RISC has evolved as well, though many of the basics remain the same. The current version is RISC-V, an open source instruction set architecture allowing designers to add extensions that optimize a particular application. Such domain-specific architectures are the only option for improving performance as the benefits of Moore’s Law start to fade. “The circuits aren’t getting faster any more, so you’re going to have to change the instruction set architecture,” Patterson says with an air of excitement.

The impending end of Moore’s Law, and the demise of Dennard scaling, which said that as transistors get smaller their power density stays constant, are imposing new limitations on architecture, Hennessy says, and that makes RISC even more important. “Before, when transistors were doubling every two years or so, if you waste a few transistors, who cares? But when they’re not going up that fast, then efficiency becomes very important,” he says.

Patterson officially retired from Berkeley in 2016, although he still works there part-time. He also works at Google, developing domain-specific architectures for machine learning. Hennessy was president of Stanford from 2000 to 2016, and now directs the Knight-Hennessy Scholars program, which provides full scholarships to Stanford to graduate students from around the world. The program has just accepted its first class of 49 students from 16 countries.

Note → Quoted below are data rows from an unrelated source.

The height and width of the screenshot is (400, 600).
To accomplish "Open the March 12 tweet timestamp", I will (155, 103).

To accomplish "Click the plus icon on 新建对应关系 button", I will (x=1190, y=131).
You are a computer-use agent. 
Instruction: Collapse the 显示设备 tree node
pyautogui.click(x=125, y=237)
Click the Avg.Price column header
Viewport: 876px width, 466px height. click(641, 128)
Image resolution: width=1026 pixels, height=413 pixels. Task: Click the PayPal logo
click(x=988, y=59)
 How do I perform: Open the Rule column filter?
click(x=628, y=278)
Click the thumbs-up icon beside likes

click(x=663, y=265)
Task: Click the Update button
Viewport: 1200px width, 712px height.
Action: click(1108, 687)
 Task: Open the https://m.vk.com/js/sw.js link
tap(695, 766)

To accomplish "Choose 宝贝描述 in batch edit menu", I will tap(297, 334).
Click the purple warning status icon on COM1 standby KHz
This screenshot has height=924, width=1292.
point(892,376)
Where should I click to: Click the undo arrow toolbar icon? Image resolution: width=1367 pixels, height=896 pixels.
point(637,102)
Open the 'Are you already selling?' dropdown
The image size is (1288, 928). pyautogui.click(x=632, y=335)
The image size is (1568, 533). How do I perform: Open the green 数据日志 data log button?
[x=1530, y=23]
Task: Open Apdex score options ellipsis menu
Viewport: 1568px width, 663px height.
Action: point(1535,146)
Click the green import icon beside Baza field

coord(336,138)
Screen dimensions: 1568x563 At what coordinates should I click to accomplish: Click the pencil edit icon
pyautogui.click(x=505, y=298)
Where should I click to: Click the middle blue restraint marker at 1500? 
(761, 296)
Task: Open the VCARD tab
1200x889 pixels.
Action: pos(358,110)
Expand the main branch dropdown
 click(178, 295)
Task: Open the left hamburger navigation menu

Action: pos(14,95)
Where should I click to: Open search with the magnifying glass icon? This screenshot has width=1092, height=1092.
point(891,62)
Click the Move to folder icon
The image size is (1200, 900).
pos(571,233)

Hennessy says the quantitative and engineering approach he brought to computer architecture served him well as president when the financial crisis hit in 2008 and Stanford, like other schools, lost a quarter of its endowment. He decided the university had to cut its budget and do layoffs in one fell swoop, rather than parceling out the pain over time as many other institutions did. The next year its finances had stabilized, and Stanford was able to hire faculty and recruit new graduate students again. “We had one harrowing year, and then things were better,” he says.

The men will share the Turing Award’s $1-million prize, supported by Google. Hennessy, who says he’s been fortunate in life, plans to donate his half to charity. Patterson, with several children and grandchildren who will need to pay college tuition, says he’ll invest his in education as a consumer.

The two came to computing along different paths. Patterson stumbled into it; during his senior year as a math major at the University of California, Los Angeles, a math class he meant to take was cancelled, so instead he took a course in programming with Fortran. The experience grabbed him, and he went on to earn an M.S., then a Ph.D., from UCLA in computer science. He applied for a job at Berkeley and, when he had not heard a response, his wife urged him to call and ask, which got him an interview and, eventually, a job.

Hennessy was interested in computers in high school, and as a science project built a machine that used relays to play tic-tac-toe. “It both won me a prize and it also helped me win my wife, because it impressed her family sufficiently that they thought ‘well, maybe this guy’s going to be okay’,” he says. He earned a B.S. in electrical engineering from Villanova University, and an M.S. and Ph.D. in computer science from the State University of New York at Stony Brook.

Both encourage young computer scientists to take risks as they did. “It wasn’t clear that that was the safest path to tenure, to rock conventional wisdom, but we believed in what we were doing, and that worked out pretty well,” Patterson says.

Hennessy agrees, “You have to be a little fearless, willing to take some chances and work on things that are a little contrarian.”